April 5, 2023

Using KNIME’s DB Tools with Snowflake

By John Emery

Toward the end of 2022, Snowflake was in use by nearly half of all Fortune 500 companies and it is expected that this proportion will continue to grow throughout the rest of the decade. 

As one of the premier cloud-based database tools, it sees usage across virtually every industry and vertical. To get the most out of the Snowflake Data Cloud, however, requires extensive knowledge of SQL and dedicated IT and data engineering teams

For many analysts and teams, these skills are either not present or the timelines waiting for other groups to build the tables they need are too lengthy.

What option is there, then?

Using a tool such as KNIME Analytics Platform can be an excellent way for analysts and non-IT teams to connect to Snowflake and utilize data that had previously been unavailable. The great benefit to an analytics engineering tool such as KNIME is that it does not require any SQL or coding knowledge (although it can certainly be helpful).

Throughout the rest of this post, we will discuss how anybody can use KNIME’s database nodes to leverage the power of Snowflake’s engine.

Getting Started with KNIME & Snowflake

When you first download KNIME Analytics Platform and search for Snowflake, you will come away disappointed. To keep download sizes to a minimum, the base installation of KNIME does not include the Snowflake extension

To download the extension, navigate to File → Install KNIME Extensions… and search for “Snowflake” in the search bar. Once you select it, navigate through a few prompts to begin the installation. Once the installation is complete, you may restart KNIME. You will also need to install the KNIME Database extension to obtain the full suite of database nodes.

A screenshot that shows how to Insert Snowflake Extension in KNIME

Once you have installed these two extensions and restarted KNIME you will find dozens of new nodes under the DB folder in the Node Repository. The first step is to connect to your Snowflake instance. If you need help with this, check out our blog post on connecting to Snowflake in KNIME.

Using KNIME’s Database Nodes

Once you have installed the required extensions and established a connection to your Snowflake instance, you can begin leveraging the power of KNIME’s database nodes and the Snowflake engine. 

So, what exactly are KNIME’s database nodes? 

KNIME’s database nodes allow developers to connect to a database—Snowflake in this case—and perform a variety of analytical operations without bringing the data onto your local machine. By keeping the data and all associated operations within the database engine you will use Snowflake’s (likely) much more powerful engine and your workflow’s performance should be significantly better than if you pulled the data into your computer’s memory. 
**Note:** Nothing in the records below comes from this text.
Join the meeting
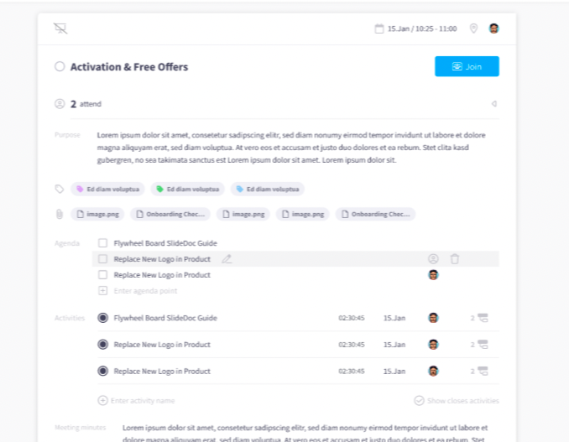 pyautogui.click(x=467, y=66)
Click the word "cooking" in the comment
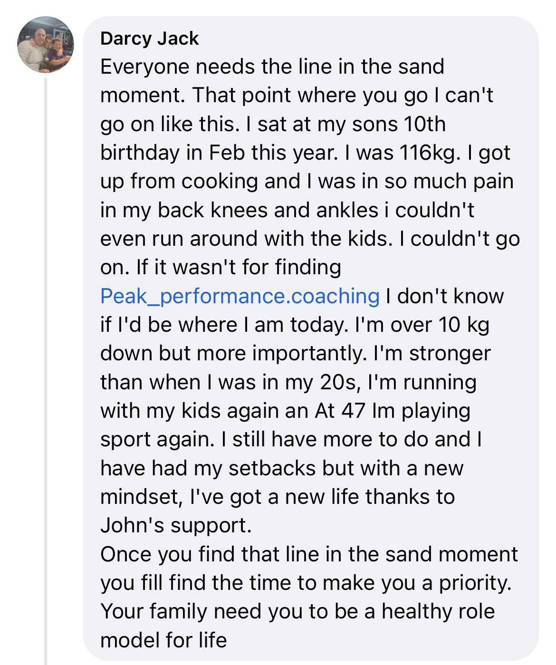 tap(220, 181)
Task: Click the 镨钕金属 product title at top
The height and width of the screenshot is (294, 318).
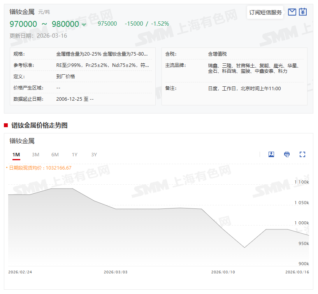Action: point(22,12)
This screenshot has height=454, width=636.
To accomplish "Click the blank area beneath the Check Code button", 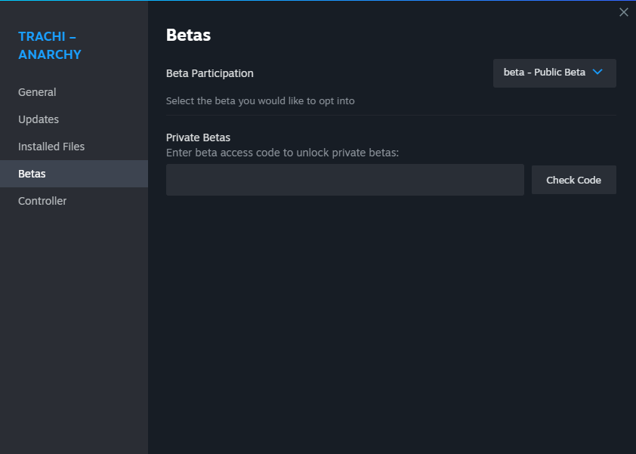I will click(x=573, y=284).
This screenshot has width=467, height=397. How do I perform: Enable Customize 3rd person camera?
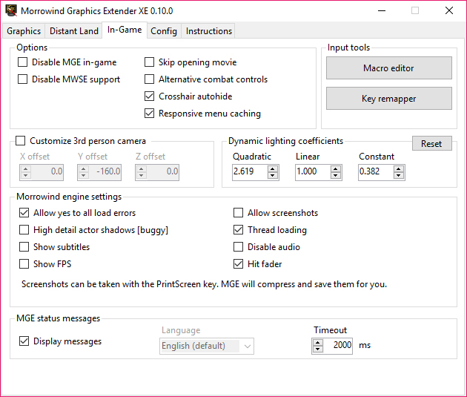20,141
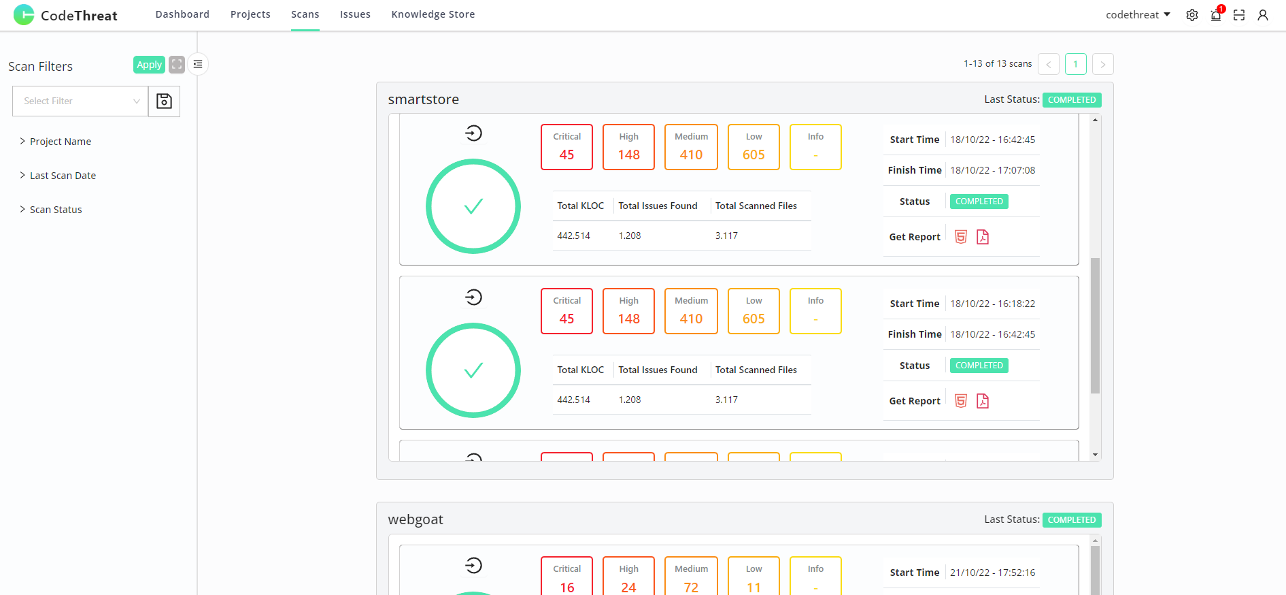Click the save filter icon
1286x595 pixels.
(x=164, y=101)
Let’s look over a list of a few of these database nodes so you can begin to see what operations are available:

  • DB Column Filter:
    This node allows you to select and deselect columns from a given table or query. This is the equivalent of the SELECT portion of a SQL query. The node also includes the ability to select fields based on a regular expression or by data type (strings, integers, etc.)

  • DB GroupBy:
    This node allows you to select fields to group by and then fields which to aggregate. You would use this node if you wanted to sum sales by state, for example. This is the equivalent of a GROUP BY clause in SQL.

  • DB Query:
    This node allows you to write a custom SQL query based on the data that flows into its input port. This is the equivalent of writing a sub-query with SQL. You can also include other tables from your initial database connection with this node for more complex queries. Note that this node requires SQL writing skills.

  • DB Sorter:
    Ths node allows you to sort the table based on one or more fields. This is the equivalent of an ORDER BY clause in SQL.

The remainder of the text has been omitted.